## Task
Reproduce the data below in full, substituting "desktop automation assistant" for every occurrence of "computer-use agent" and leaving everything else unchanged.

## Dataset
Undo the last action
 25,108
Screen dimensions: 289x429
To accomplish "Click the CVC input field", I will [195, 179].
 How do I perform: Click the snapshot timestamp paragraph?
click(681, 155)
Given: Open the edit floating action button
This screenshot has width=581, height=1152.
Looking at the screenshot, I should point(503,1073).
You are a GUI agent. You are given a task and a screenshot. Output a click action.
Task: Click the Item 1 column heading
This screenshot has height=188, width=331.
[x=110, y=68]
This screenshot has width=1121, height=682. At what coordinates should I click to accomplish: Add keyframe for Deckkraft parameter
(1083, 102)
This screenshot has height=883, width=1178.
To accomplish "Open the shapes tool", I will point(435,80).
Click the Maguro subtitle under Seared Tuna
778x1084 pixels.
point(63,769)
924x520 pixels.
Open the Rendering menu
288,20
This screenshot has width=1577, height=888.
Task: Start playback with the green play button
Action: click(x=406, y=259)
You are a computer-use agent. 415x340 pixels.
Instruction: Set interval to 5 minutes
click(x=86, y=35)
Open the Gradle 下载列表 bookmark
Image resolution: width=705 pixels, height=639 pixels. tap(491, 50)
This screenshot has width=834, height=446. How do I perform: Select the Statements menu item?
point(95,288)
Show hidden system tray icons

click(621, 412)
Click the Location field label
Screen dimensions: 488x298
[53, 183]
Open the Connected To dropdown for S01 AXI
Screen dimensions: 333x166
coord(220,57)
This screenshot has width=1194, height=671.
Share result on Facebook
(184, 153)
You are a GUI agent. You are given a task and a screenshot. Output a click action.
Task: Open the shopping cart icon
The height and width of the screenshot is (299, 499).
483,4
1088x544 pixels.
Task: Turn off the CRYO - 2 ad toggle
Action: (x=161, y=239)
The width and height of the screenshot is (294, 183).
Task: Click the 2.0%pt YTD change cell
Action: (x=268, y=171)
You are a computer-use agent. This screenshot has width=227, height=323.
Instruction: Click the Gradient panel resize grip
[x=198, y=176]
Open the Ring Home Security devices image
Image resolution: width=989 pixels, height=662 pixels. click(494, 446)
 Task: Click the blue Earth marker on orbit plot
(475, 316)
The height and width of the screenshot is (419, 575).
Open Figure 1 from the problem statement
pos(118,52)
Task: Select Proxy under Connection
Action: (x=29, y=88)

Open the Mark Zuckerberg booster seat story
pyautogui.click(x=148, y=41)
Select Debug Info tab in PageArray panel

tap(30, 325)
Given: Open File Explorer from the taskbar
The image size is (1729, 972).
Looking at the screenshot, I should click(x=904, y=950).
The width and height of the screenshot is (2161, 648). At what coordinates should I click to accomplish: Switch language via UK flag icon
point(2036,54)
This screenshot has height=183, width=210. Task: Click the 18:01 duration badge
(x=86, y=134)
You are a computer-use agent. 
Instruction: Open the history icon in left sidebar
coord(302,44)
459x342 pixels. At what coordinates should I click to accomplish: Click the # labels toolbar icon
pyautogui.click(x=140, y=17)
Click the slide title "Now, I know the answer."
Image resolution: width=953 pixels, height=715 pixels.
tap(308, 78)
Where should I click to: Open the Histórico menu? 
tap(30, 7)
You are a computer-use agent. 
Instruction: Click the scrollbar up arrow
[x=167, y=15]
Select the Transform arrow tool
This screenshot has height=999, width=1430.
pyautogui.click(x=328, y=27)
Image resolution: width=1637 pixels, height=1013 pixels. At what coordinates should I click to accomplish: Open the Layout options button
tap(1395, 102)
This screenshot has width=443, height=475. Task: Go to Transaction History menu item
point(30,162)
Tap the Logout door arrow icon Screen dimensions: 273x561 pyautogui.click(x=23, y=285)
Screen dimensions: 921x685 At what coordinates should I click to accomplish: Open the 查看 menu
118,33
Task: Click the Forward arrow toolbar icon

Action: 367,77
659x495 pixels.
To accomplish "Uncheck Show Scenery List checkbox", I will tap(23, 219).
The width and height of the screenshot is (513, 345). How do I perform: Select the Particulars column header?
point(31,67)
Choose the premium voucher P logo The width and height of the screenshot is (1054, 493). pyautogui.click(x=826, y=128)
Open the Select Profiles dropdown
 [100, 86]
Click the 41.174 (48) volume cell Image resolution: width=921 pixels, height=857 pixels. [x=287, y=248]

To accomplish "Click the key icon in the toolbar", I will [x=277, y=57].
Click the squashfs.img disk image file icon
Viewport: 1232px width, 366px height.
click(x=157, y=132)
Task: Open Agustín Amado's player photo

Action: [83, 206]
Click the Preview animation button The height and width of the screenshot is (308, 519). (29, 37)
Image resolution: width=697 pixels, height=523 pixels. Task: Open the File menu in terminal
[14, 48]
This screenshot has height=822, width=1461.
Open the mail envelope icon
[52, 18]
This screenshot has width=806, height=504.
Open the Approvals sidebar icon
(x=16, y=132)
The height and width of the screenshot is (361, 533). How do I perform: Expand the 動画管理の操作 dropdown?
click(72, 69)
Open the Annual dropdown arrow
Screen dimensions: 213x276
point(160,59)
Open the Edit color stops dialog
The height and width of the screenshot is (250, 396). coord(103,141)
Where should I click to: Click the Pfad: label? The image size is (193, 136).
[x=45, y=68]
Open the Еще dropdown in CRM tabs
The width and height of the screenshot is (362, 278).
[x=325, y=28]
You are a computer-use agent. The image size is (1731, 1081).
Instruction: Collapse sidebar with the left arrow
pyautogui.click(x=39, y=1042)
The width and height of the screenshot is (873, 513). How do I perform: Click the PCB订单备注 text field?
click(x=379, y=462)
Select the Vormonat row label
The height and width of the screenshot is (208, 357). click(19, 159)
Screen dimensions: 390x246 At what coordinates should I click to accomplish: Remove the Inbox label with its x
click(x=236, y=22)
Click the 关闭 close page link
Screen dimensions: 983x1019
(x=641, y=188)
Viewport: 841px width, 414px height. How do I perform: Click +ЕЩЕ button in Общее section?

## Written reply
Undo the last action
 25,108
Screen dimensions: 289x429
To accomplish "Click the CVC input field", I will [195, 179].
 How do I perform: Click the snapshot timestamp paragraph?
click(681, 155)
Given: Open the edit floating action button
This screenshot has width=581, height=1152.
Looking at the screenshot, I should point(503,1073).
You are a GUI agent. You are given a task and a screenshot. Output a click action.
Task: Click the Item 1 column heading
This screenshot has height=188, width=331.
[x=110, y=68]
This screenshot has width=1121, height=682. At what coordinates should I click to accomplish: Add keyframe for Deckkraft parameter
(1083, 102)
This screenshot has height=883, width=1178.
To accomplish "Open the shapes tool", I will point(435,80).
Click the Maguro subtitle under Seared Tuna
778x1084 pixels.
point(63,769)
924x520 pixels.
Open the Rendering menu
288,20
This screenshot has width=1577, height=888.
Task: Start playback with the green play button
Action: click(x=406, y=259)
You are a desktop automation assistant. 415x340 pixels.
Instruction: Set interval to 5 minutes
click(x=86, y=35)
Open the Gradle 下载列表 bookmark
Image resolution: width=705 pixels, height=639 pixels. tap(491, 50)
This screenshot has width=834, height=446. How do I perform: Select the Statements menu item?
point(95,288)
Show hidden system tray icons

click(621, 412)
Click the Location field label
Screen dimensions: 488x298
[53, 183]
Open the Connected To dropdown for S01 AXI
Screen dimensions: 333x166
coord(220,57)
This screenshot has width=1194, height=671.
Share result on Facebook
(184, 153)
You are a GUI agent. You are given a task and a screenshot. Output a click action.
Task: Open the shopping cart icon
The height and width of the screenshot is (299, 499).
483,4
1088x544 pixels.
Task: Turn off the CRYO - 2 ad toggle
Action: (x=161, y=239)
The width and height of the screenshot is (294, 183).
Task: Click the 2.0%pt YTD change cell
Action: (x=268, y=171)
You are a desktop automation assistant. This screenshot has width=227, height=323.
Instruction: Click the Gradient panel resize grip
[x=198, y=176]
Open the Ring Home Security devices image
Image resolution: width=989 pixels, height=662 pixels. click(494, 446)
 Task: Click the blue Earth marker on orbit plot
(475, 316)
The height and width of the screenshot is (419, 575).
Open Figure 1 from the problem statement
pos(118,52)
Task: Select Proxy under Connection
Action: (x=29, y=88)

Open the Mark Zuckerberg booster seat story
pyautogui.click(x=148, y=41)
Select Debug Info tab in PageArray panel

tap(30, 325)
Given: Open File Explorer from the taskbar
The image size is (1729, 972).
Looking at the screenshot, I should click(x=904, y=950).
The width and height of the screenshot is (2161, 648). At what coordinates should I click to accomplish: Switch language via UK flag icon
point(2036,54)
This screenshot has height=183, width=210. Task: Click the 18:01 duration badge
(x=86, y=134)
You are a desktop automation assistant. 
Instruction: Open the history icon in left sidebar
coord(302,44)
459x342 pixels. At what coordinates should I click to accomplish: Click the # labels toolbar icon
pyautogui.click(x=140, y=17)
Click the slide title "Now, I know the answer."
Image resolution: width=953 pixels, height=715 pixels.
tap(308, 78)
Where should I click to: Open the Histórico menu? 
tap(30, 7)
You are a desktop automation assistant. 
Instruction: Click the scrollbar up arrow
[x=167, y=15]
Select the Transform arrow tool
This screenshot has height=999, width=1430.
pyautogui.click(x=328, y=27)
Image resolution: width=1637 pixels, height=1013 pixels. At what coordinates should I click to accomplish: Open the Layout options button
tap(1395, 102)
This screenshot has width=443, height=475. Task: Go to Transaction History menu item
point(30,162)
Tap the Logout door arrow icon Screen dimensions: 273x561 pyautogui.click(x=23, y=285)
Screen dimensions: 921x685 At what coordinates should I click to accomplish: Open the 查看 menu
118,33
Task: Click the Forward arrow toolbar icon

Action: 367,77
659x495 pixels.
To accomplish "Uncheck Show Scenery List checkbox", I will tap(23, 219).
The width and height of the screenshot is (513, 345). How do I perform: Select the Particulars column header?
point(31,67)
Choose the premium voucher P logo The width and height of the screenshot is (1054, 493). pyautogui.click(x=826, y=128)
Open the Select Profiles dropdown
 [100, 86]
Click the 41.174 (48) volume cell Image resolution: width=921 pixels, height=857 pixels. [x=287, y=248]

To accomplish "Click the key icon in the toolbar", I will [x=277, y=57].
Click the squashfs.img disk image file icon
Viewport: 1232px width, 366px height.
click(x=157, y=132)
Task: Open Agustín Amado's player photo

Action: [83, 206]
Click the Preview animation button The height and width of the screenshot is (308, 519). (29, 37)
Image resolution: width=697 pixels, height=523 pixels. Task: Open the File menu in terminal
[14, 48]
This screenshot has height=822, width=1461.
Open the mail envelope icon
[52, 18]
This screenshot has width=806, height=504.
Open the Approvals sidebar icon
(x=16, y=132)
The height and width of the screenshot is (361, 533). How do I perform: Expand the 動画管理の操作 dropdown?
click(72, 69)
Open the Annual dropdown arrow
Screen dimensions: 213x276
point(160,59)
Open the Edit color stops dialog
The height and width of the screenshot is (250, 396). coord(103,141)
Where should I click to: Click the Pfad: label? The image size is (193, 136).
[x=45, y=68]
Open the Еще dropdown in CRM tabs
The width and height of the screenshot is (362, 278).
[x=325, y=28]
You are a desktop automation assistant. The image size is (1731, 1081).
Instruction: Collapse sidebar with the left arrow
pyautogui.click(x=39, y=1042)
The width and height of the screenshot is (873, 513). How do I perform: Click the PCB订单备注 text field?
click(x=379, y=462)
Select the Vormonat row label
The height and width of the screenshot is (208, 357). click(19, 159)
Screen dimensions: 390x246 At what coordinates should I click to accomplish: Remove the Inbox label with its x
click(x=236, y=22)
Click the 关闭 close page link
Screen dimensions: 983x1019
(x=641, y=188)
Viewport: 841px width, 414px height. How do I perform: Click +ЕЩЕ button in Общее section?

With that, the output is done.